- **TASK REQUIREMENTS**
Below are some entries. Copy each line in them that holds "will".

Records contained in a dataset:
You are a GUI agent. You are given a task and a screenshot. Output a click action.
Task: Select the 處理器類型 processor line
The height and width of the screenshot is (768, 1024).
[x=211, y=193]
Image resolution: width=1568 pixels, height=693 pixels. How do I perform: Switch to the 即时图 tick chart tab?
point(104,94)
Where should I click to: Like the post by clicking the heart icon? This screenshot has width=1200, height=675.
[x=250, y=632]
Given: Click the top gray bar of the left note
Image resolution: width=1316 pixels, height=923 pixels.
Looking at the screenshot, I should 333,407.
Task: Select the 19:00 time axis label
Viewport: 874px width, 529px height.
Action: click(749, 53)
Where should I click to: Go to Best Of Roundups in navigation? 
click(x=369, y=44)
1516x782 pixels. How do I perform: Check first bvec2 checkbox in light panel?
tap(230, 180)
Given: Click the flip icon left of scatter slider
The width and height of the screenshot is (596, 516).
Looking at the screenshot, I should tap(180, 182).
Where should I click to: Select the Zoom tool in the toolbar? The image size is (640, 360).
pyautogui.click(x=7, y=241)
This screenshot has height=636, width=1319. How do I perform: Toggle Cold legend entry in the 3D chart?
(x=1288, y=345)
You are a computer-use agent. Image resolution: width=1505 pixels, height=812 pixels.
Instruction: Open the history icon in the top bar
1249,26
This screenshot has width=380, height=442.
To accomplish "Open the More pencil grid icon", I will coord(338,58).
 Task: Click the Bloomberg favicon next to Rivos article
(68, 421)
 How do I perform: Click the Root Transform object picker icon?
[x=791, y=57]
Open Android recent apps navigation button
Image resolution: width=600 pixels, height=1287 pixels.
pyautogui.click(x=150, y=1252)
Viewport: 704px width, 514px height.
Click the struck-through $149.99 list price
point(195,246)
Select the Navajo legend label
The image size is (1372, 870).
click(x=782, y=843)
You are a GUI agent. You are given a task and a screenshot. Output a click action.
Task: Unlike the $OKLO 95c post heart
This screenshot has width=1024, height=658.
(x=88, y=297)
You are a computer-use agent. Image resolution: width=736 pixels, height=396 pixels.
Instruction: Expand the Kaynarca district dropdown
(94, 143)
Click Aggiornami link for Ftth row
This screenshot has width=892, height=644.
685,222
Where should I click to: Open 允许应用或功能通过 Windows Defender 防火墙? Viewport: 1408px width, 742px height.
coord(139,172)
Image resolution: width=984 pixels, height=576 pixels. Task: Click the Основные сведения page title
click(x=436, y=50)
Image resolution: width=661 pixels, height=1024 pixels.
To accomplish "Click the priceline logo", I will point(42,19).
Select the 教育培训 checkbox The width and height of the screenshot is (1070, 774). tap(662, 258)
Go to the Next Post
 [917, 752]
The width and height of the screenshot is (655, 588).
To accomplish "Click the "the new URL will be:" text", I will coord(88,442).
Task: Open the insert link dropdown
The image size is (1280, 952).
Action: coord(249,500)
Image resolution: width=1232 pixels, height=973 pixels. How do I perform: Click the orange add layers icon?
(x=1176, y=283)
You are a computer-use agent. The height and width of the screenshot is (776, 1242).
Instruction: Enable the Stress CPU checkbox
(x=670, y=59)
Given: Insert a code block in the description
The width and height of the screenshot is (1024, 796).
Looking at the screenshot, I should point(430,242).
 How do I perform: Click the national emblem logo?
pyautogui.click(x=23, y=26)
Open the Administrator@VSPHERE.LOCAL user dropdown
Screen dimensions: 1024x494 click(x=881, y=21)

- **TASK SOLUTION**
To accomplish "Open the More pencil grid icon", I will coord(338,58).
To accomplish "Click the priceline logo", I will point(42,19).
To accomplish "Click the "the new URL will be:" text", I will coord(88,442).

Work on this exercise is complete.